"""
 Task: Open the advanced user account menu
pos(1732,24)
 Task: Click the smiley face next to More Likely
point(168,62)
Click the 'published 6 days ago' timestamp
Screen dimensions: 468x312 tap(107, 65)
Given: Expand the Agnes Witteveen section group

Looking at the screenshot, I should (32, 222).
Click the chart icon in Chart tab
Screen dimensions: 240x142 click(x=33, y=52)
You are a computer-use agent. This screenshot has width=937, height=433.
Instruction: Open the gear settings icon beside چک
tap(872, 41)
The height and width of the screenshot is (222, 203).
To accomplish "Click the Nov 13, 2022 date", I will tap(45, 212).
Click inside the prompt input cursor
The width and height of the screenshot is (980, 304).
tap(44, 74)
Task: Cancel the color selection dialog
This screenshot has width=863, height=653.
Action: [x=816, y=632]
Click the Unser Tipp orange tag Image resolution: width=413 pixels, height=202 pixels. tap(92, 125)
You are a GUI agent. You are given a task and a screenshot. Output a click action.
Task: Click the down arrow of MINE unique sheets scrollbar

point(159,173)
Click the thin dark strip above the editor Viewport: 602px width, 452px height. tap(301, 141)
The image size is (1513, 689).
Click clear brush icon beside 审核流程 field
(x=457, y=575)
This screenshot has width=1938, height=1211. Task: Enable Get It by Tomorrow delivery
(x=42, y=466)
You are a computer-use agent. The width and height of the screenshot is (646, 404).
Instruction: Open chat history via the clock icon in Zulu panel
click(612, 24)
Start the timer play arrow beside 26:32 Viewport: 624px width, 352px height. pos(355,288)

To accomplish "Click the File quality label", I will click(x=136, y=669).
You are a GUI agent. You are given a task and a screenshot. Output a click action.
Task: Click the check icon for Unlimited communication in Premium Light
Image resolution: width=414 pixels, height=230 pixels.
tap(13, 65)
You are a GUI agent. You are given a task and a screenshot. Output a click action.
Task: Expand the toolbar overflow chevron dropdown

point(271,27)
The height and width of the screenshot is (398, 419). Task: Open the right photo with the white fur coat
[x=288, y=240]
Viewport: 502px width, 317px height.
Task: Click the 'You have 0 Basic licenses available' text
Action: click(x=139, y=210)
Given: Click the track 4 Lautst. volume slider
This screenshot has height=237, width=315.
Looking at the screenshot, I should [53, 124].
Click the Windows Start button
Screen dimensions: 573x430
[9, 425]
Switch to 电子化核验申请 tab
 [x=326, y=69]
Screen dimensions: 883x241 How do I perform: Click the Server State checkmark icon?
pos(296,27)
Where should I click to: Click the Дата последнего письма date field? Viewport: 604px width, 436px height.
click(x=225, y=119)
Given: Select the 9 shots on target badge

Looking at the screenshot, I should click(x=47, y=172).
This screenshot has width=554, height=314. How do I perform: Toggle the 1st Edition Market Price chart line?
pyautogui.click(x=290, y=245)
"""
What this task involves:
For each entry above, write out an exact copy.

Your response:
 Task: Open the advanced user account menu
pos(1732,24)
 Task: Click the smiley face next to More Likely
point(168,62)
Click the 'published 6 days ago' timestamp
Screen dimensions: 468x312 tap(107, 65)
Given: Expand the Agnes Witteveen section group

Looking at the screenshot, I should (32, 222).
Click the chart icon in Chart tab
Screen dimensions: 240x142 click(x=33, y=52)
You are a computer-use agent. This screenshot has width=937, height=433.
Instruction: Open the gear settings icon beside چک
tap(872, 41)
The height and width of the screenshot is (222, 203).
To accomplish "Click the Nov 13, 2022 date", I will tap(45, 212).
Click inside the prompt input cursor
The width and height of the screenshot is (980, 304).
tap(44, 74)
Task: Cancel the color selection dialog
This screenshot has width=863, height=653.
Action: [x=816, y=632]
Click the Unser Tipp orange tag Image resolution: width=413 pixels, height=202 pixels. tap(92, 125)
You are a GUI agent. You are given a task and a screenshot. Output a click action.
Task: Click the down arrow of MINE unique sheets scrollbar

point(159,173)
Click the thin dark strip above the editor Viewport: 602px width, 452px height. tap(301, 141)
The image size is (1513, 689).
Click clear brush icon beside 审核流程 field
(x=457, y=575)
This screenshot has width=1938, height=1211. Task: Enable Get It by Tomorrow delivery
(x=42, y=466)
You are a computer-use agent. The width and height of the screenshot is (646, 404).
Instruction: Open chat history via the clock icon in Zulu panel
click(612, 24)
Start the timer play arrow beside 26:32 Viewport: 624px width, 352px height. pos(355,288)

To accomplish "Click the File quality label", I will click(x=136, y=669).
You are a GUI agent. You are given a task and a screenshot. Output a click action.
Task: Click the check icon for Unlimited communication in Premium Light
Image resolution: width=414 pixels, height=230 pixels.
tap(13, 65)
You are a GUI agent. You are given a task and a screenshot. Output a click action.
Task: Expand the toolbar overflow chevron dropdown

point(271,27)
The height and width of the screenshot is (398, 419). Task: Open the right photo with the white fur coat
[x=288, y=240]
Viewport: 502px width, 317px height.
Task: Click the 'You have 0 Basic licenses available' text
Action: click(x=139, y=210)
Given: Click the track 4 Lautst. volume slider
This screenshot has height=237, width=315.
Looking at the screenshot, I should [53, 124].
Click the Windows Start button
Screen dimensions: 573x430
[9, 425]
Switch to 电子化核验申请 tab
 [x=326, y=69]
Screen dimensions: 883x241 How do I perform: Click the Server State checkmark icon?
pos(296,27)
Where should I click to: Click the Дата последнего письма date field? Viewport: 604px width, 436px height.
click(x=225, y=119)
Given: Select the 9 shots on target badge

Looking at the screenshot, I should click(x=47, y=172).
This screenshot has width=554, height=314. How do I perform: Toggle the 1st Edition Market Price chart line?
pyautogui.click(x=290, y=245)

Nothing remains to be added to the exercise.